Aangezien in menig contract niet is aangegeven wat de koper voor de telefoon betaalt, is het deel van het contract dat slaat op verkrijging van de telefoon nooit tot stand gekomen.

Boek 7

Artikel 7:57 lid 1 aanhef en onder c:

kredietovereenkomst: een overeenkomst waarbij een kredietgever aan een consument krediet verleent of toezegt in de vorm van uitstel van betaling, een lening of een andere, soortgelijke betalingsfaciliteit, met uitzondering van overeenkomsten voor doorlopende dienstverlening en doorlopende levering van dezelfde goederen, waarbij de consument, zolang de diensten respectievelijk goederen worden geleverd, de kosten daarvan in termijnen betaalt;

Hierdoor is de overeenkomst voor het deel dat ziet op de afbetaling van het toestel (ver)nietig(baar), en kan de gebruiker het reeds betaalde terugvorderen. Volgend de Hoge Raad moet de nieuwprijs van het toestel die gold ten tijde van het aangaan van het abonnement worden terugbetaald.

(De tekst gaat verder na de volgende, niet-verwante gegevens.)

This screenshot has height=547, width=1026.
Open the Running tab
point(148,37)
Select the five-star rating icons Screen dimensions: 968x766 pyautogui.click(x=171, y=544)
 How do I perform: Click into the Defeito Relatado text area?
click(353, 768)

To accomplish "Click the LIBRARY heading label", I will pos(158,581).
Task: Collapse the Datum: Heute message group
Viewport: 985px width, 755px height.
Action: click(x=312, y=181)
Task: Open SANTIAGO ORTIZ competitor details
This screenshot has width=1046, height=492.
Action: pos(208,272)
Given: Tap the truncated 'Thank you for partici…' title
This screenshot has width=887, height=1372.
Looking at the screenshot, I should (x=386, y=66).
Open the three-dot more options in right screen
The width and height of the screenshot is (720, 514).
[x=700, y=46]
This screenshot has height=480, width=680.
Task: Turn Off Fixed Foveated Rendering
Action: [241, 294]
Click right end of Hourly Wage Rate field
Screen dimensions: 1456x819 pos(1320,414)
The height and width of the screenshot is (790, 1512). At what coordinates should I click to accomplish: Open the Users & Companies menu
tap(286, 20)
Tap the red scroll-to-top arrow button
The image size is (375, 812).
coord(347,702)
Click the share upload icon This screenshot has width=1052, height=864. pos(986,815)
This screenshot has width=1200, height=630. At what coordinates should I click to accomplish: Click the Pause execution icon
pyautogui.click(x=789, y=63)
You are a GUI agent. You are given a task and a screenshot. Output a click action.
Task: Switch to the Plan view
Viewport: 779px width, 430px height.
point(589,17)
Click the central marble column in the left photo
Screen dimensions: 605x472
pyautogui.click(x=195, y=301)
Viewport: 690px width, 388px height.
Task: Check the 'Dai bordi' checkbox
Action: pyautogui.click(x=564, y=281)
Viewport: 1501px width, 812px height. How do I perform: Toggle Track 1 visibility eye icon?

De telefoonverstrekker mag op dat bedrag geen kosten in mindering brengen voor het gebruik. Dit komt omdat er o.a. anders geen sanctie zou staan op schending van art. 7A:1576 BW. (Hierdoor ook geen vordering ex ongerechtvaardigde verrijking, noch ex aanvullende werking redelijkheid en billijkheid.)

Artikel 7:73 lid 1 BW:

Van het bepaalde bij deze titel kan niet ten nadele van de consument worden afgeweken.

Er is niet gekozen voor nietigheid, zodat de keuze aan de consument is.